Segment Open
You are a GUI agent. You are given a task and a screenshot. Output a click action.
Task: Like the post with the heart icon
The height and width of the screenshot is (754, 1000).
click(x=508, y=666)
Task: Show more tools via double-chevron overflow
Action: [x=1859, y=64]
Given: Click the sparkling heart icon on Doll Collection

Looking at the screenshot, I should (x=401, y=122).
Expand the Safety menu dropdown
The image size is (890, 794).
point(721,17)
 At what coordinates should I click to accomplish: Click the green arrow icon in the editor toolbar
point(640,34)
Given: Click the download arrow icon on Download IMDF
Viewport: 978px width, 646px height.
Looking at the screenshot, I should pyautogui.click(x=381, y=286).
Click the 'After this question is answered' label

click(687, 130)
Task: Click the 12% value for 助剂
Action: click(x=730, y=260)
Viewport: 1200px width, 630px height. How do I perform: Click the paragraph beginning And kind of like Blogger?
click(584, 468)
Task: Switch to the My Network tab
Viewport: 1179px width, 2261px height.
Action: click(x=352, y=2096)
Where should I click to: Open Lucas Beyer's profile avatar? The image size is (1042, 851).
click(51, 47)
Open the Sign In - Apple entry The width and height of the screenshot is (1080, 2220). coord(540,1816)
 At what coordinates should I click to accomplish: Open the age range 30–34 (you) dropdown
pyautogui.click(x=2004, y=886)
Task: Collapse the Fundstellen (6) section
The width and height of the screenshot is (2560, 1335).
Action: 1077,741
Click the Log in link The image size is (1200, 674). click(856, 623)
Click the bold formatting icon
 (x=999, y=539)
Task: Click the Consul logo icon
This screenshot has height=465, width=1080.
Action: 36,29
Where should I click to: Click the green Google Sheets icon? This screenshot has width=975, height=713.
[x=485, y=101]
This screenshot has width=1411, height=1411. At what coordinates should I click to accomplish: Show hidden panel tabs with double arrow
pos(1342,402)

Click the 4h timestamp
Segment Closed
▶ ABOUT THIS EXERCISE:
For every entry in the records above, write an exact copy.

▶ RESULT OF THIS EXERCISE:
You are a GUI agent. You are given a task and a screenshot. Output a click action.
Task: Like the post with the heart icon
The height and width of the screenshot is (754, 1000).
click(x=508, y=666)
Task: Show more tools via double-chevron overflow
Action: [x=1859, y=64]
Given: Click the sparkling heart icon on Doll Collection

Looking at the screenshot, I should (x=401, y=122).
Expand the Safety menu dropdown
The image size is (890, 794).
point(721,17)
 At what coordinates should I click to accomplish: Click the green arrow icon in the editor toolbar
point(640,34)
Given: Click the download arrow icon on Download IMDF
Viewport: 978px width, 646px height.
Looking at the screenshot, I should pyautogui.click(x=381, y=286).
Click the 'After this question is answered' label

click(687, 130)
Task: Click the 12% value for 助剂
Action: click(x=730, y=260)
Viewport: 1200px width, 630px height. How do I perform: Click the paragraph beginning And kind of like Blogger?
click(584, 468)
Task: Switch to the My Network tab
Viewport: 1179px width, 2261px height.
Action: click(x=352, y=2096)
Where should I click to: Open Lucas Beyer's profile avatar? The image size is (1042, 851).
click(51, 47)
Open the Sign In - Apple entry The width and height of the screenshot is (1080, 2220). coord(540,1816)
 At what coordinates should I click to accomplish: Open the age range 30–34 (you) dropdown
pyautogui.click(x=2004, y=886)
Task: Collapse the Fundstellen (6) section
The width and height of the screenshot is (2560, 1335).
Action: 1077,741
Click the Log in link The image size is (1200, 674). click(856, 623)
Click the bold formatting icon
 (x=999, y=539)
Task: Click the Consul logo icon
This screenshot has height=465, width=1080.
Action: 36,29
Where should I click to: Click the green Google Sheets icon? This screenshot has width=975, height=713.
[x=485, y=101]
This screenshot has width=1411, height=1411. At what coordinates should I click to accomplish: Show hidden panel tabs with double arrow
pos(1342,402)

Click the 4h timestamp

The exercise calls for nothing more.